Imagine you are working on a data science project. You’ve downloaded your data-set, visualized it, cleaned it up, engineered new features, and are now going to fit your ML algorithm on the data-set.
…
Days pass. The algorithm is still not done. You’re getting frustrated and want a solution to this issue. One technique utilized for situations like these is PCA.
Why use it?
PCA is known as a Dimensionality-Reduction technique. If you haven’t heard of Dimensionality with regards to data, here is the low-down;
Dimensionality just refers to how many features(a.k.a columns or attributes) are in the data. We think of data in terms of Dimensional Space like the 3rd dimension in which we reside or the 2nd dimension which is any flat shape.
The more features you have → The more dimensions your data has
Now what happens when you have large amounts of features or if you keep on increasing the number of features in your data? A phenomena known as the Curse Of Dimensionality begins to occur.
The gist is that the more features that you have, the more difficult your numerical computations become.
This means that the performance of the machine learning algorithms, which are numerical computations on the data, will be affected. Each added variable results in a exponential decrease in predictive power.
Analogy Example
One Dimension:To give you a better idea of the Curse of Dimensionality.
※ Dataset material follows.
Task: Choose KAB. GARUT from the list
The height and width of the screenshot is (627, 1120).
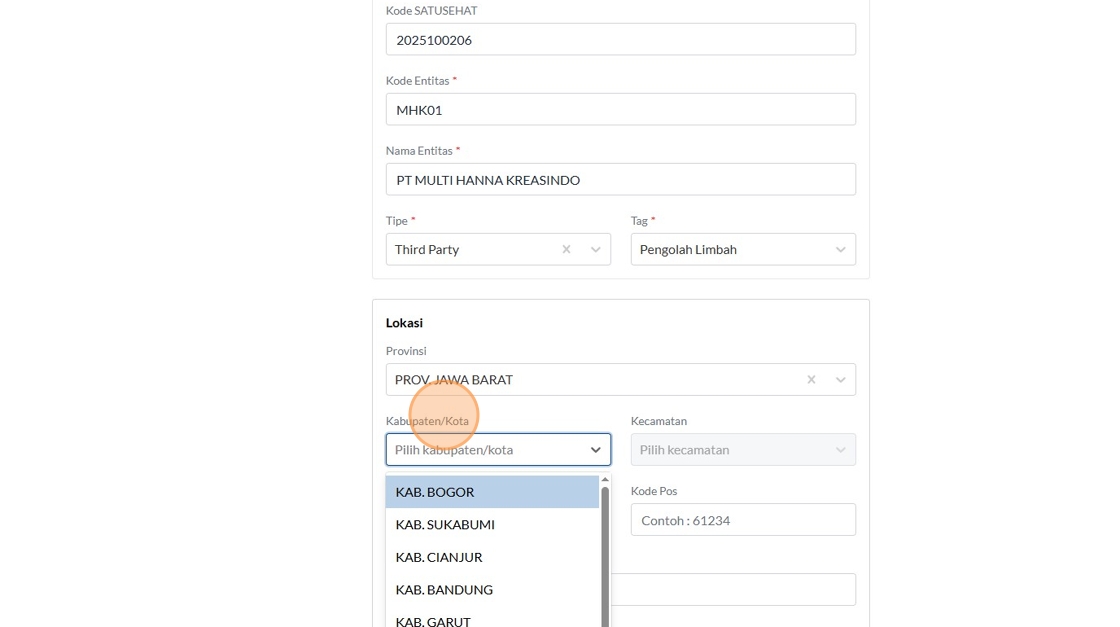Action: [x=492, y=619]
Imagine you are on a grass field. Let’s say there is a single white line in the middle going from the top to the bottom of the field. Someone drops a penny on that white line. It is a pretty trivial task to find the penny. All you need to do is just walk up the white line; it will probably will take under 5 min.
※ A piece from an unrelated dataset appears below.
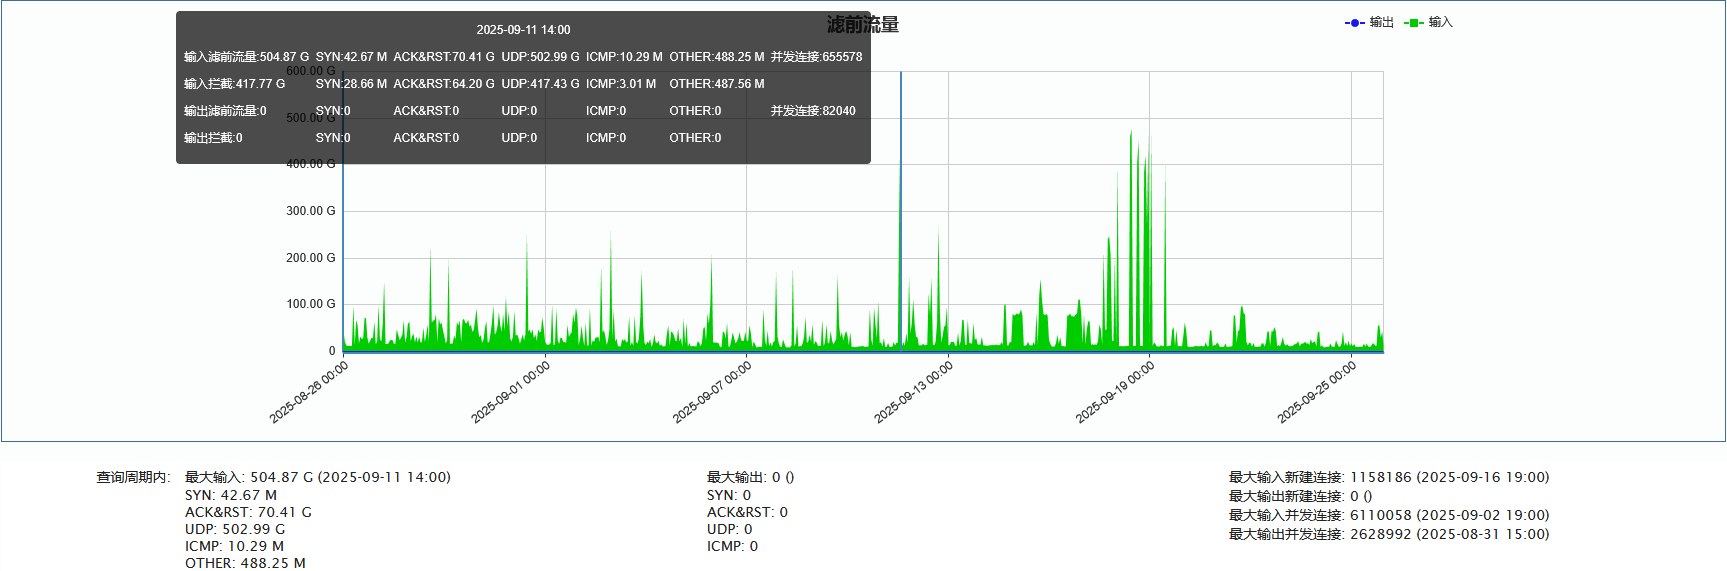This screenshot has width=1727, height=571.
Task: Click the 并发连接:655578 tooltip value
Action: point(816,57)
Two Dimensions:But now, let’s say that there is a football field to the right and also to the left of that white line. Someone drops the penny between those 2 fields. Now finding the penny has become a lot harder. It might take hours or even half the day.
Three Dimensions:Now, let’s build a 100 story building using those 2 fields as the foundation. Someone drops a penny in that building. You have to search each floor, which inconveniently is the combined length and width of those 2 football fields. It will probably take you more than a month to search all the floors.
You can see that the more dimensions we added to our problem, the harder it became to solve. This is essentially the concept of the Curse of Dimensionality.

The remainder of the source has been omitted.